* _Your tasks_
1. In the credit agreement excerpt, what is the current expiration date of the HSBC credit facility?
2. Write a continuation of the credit agreement excerpt, picking up after its last sentence.

* _Excerpted text_

* * *

There are various restrictive covenants under the credit agreement, including a requirement for Ormat Nevada to comply with the following financial ratios, which are measured quarterly: (i) a 12-month debt to EBITDA ratio not to exceed 4.5; (ii) 12-month DSCR of not less than 1.35; and (iii) distribution leverage ratio not to exceed 2.0. As of December 31, 2017: (i) the actual 12-month debt to EBITDA ratio was 2.17; (ii) the 12-month DSCR was 2.96; and (iii) the distribution leverage ratio was 0.99. In addition, there are restrictions on dividend distributions in the event of a payment default or noncompliance with such ratios, and subject to specified carve-outs and exceptions, a negative pledge on the assets of Ormat Nevada in favor of Union Bank.

 

As of December 31, 2017, letters of credit in the aggregate amount of $37.4 million remained issued and outstanding under this committed credit agreement with Union Bank.

 

HSBC. In May 2013, Ormat Nevada entered into a credit agreement with HSBC Bank USA, N.A for one year with annual renewals. The current expiration date of the credit facility is August 31, 2018. The aggregate amount available under the credit agreement was increased by $10 million to $35.0 million. Other than $10.0 million of this credit facility which may be drawn for our working capital needs, this credit facility is limited to the issuance, extension, modification or amendment of letters of credit. HSBC is currently the sole lender and issuing bank under the credit agreement, but is also designated as an administrative agent on behalf of banks that may, from time to time in the future, join the credit agreement as lenders. In connection with this transaction, we entered into a guarantee in favor of the administrative agent for the benefit of the banks, pursuant to which we agreed to guarantee Ormat Nevada’s obligations under the credit agreement. Ormat Nevada’s obligations under the credit agreement are otherwise unsecured.

* * *

* _Items from a dataset_
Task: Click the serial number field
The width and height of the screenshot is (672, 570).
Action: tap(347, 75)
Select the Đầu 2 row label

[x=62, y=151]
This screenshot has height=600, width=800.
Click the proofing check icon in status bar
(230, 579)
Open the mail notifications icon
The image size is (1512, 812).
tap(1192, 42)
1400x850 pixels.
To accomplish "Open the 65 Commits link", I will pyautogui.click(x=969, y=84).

* * *

* _Answers to the problems_
1. August 31, 2018.

2.
There are various restrictive covenants under the credit agreement, including a requirement to comply with the following financial ratios, which are measured quarterly: (i) a 12-month debt to EBITDA ratio not to exceed 4.5; (ii) 12-month DSCR of not less than 1.35; and (iii) distribution leverage ratio not to exceed 2.0. As of December 31, 2017: (i) the actual 12-month debt to EBITDA ratio was 2.17; (ii) the 12-month DSCR was 2.96; and (iii) the distribution leverage ratio was 0.99. In addition, there are restrictions on dividend distributions in the event of a payment default or noncompliance with such ratios, and subject to specified carve-outs and exceptions, a negative pledge on the assets of Ormat Nevada in favor of HSBC.

 

As of December 31, 2017, letters of credit in the aggregate amount of $16.2 million remain issued and outstanding under this committed credit agreement.

 

CHUBB Surety Bond. In May 2017, the Company entered into a surety bond agreement (the “Surety Agreement”) with Chubb Limited (“Chubb”) pursuant to which the Company may request that Chubb issue up to an aggregate $200.0 million of surety bonds with respect to the contractual obligations of the Company and its subsidiaries in exchange for bank letters of credit or as otherwise may be required.  There is no expiration date for the Surety Agreement, but it may be terminated by the Company at any time upon twenty days’ prior written notice to Chubb. Delivery of such termination notice will not affect any surety bonds issued and outstanding prior to the date on which such notice is delivered. As of December 31, 2017, Chubb issued a surety bond in the amount of $106.2 million under the Surety Agreement, primarily in in respect of the Company’s obligations under the PPA with SCPPA.

 

 

Other Banks. We also have committed credit agreements with five other commercial banks for an aggregate amount of $373.0 million. Under the terms of these credit agreements, we or our Israeli subsidiary, Ormat Systems, can request: (i) extensions of credit in the form of loans and/or the issuance of one or more letters of credit in the amount of up to $233.0 million; and (ii) the issuance of one or more letters of credit in the amount of up to $140.0 million. The credit agreements mature at the end of March 2018 and July 2019. We are currently negotiating the extension of the credit agreements maturing in March 2018. Loans and draws under the credit agreements or under any letters of credit will bear interest at the respective bank’s cost of funds plus a margin. As of December 31, 2017, $51.5 million was outstanding under these credit agreements.

 

As of December 31, 2017, letters of credit with an aggregate stated amount of $224.1 million were issued and outstanding under these credit agreements.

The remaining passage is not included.